Wherever a line in the data below holds "computer", copy that line.

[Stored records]
= Beginning of Section =

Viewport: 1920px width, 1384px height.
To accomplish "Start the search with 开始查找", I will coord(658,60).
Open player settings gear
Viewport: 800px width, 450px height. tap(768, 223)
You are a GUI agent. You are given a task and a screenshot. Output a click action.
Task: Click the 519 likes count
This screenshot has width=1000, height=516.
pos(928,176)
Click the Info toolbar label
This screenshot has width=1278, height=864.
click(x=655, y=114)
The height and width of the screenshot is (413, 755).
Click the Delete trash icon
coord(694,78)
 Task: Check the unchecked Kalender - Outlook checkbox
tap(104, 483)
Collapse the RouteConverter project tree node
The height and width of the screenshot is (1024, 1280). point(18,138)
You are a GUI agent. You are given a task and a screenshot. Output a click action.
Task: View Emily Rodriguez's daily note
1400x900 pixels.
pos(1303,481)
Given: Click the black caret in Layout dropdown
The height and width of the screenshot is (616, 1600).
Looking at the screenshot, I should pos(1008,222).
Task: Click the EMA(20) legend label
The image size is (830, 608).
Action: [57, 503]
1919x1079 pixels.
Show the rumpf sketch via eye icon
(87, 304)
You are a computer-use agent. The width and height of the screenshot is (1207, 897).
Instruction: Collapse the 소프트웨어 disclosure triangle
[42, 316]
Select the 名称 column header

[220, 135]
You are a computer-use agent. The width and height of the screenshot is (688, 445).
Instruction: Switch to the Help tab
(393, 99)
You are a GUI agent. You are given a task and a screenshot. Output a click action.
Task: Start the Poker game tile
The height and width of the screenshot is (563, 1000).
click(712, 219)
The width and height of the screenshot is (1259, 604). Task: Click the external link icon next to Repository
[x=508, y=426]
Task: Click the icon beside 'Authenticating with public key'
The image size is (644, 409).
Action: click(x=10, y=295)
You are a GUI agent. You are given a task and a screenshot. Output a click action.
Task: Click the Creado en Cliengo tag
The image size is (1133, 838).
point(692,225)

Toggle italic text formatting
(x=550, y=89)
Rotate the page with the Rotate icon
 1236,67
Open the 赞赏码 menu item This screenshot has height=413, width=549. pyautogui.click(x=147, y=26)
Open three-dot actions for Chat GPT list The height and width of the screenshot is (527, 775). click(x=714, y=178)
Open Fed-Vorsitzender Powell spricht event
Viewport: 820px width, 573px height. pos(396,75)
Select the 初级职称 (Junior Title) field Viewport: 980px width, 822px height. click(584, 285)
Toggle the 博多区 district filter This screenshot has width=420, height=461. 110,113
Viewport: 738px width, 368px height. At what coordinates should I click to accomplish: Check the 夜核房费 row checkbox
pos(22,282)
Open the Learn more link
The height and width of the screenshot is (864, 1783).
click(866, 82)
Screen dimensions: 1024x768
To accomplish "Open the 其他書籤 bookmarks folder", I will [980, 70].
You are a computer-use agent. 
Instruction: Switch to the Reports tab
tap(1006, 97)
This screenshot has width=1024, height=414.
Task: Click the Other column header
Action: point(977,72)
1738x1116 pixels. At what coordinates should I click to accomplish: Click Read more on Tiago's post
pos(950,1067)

= End of Section =

■ Response
You are a computer-use agent. The width and height of the screenshot is (1207, 897).
You are a computer-use agent. The width and height of the screenshot is (688, 445).
You are a computer-use agent. 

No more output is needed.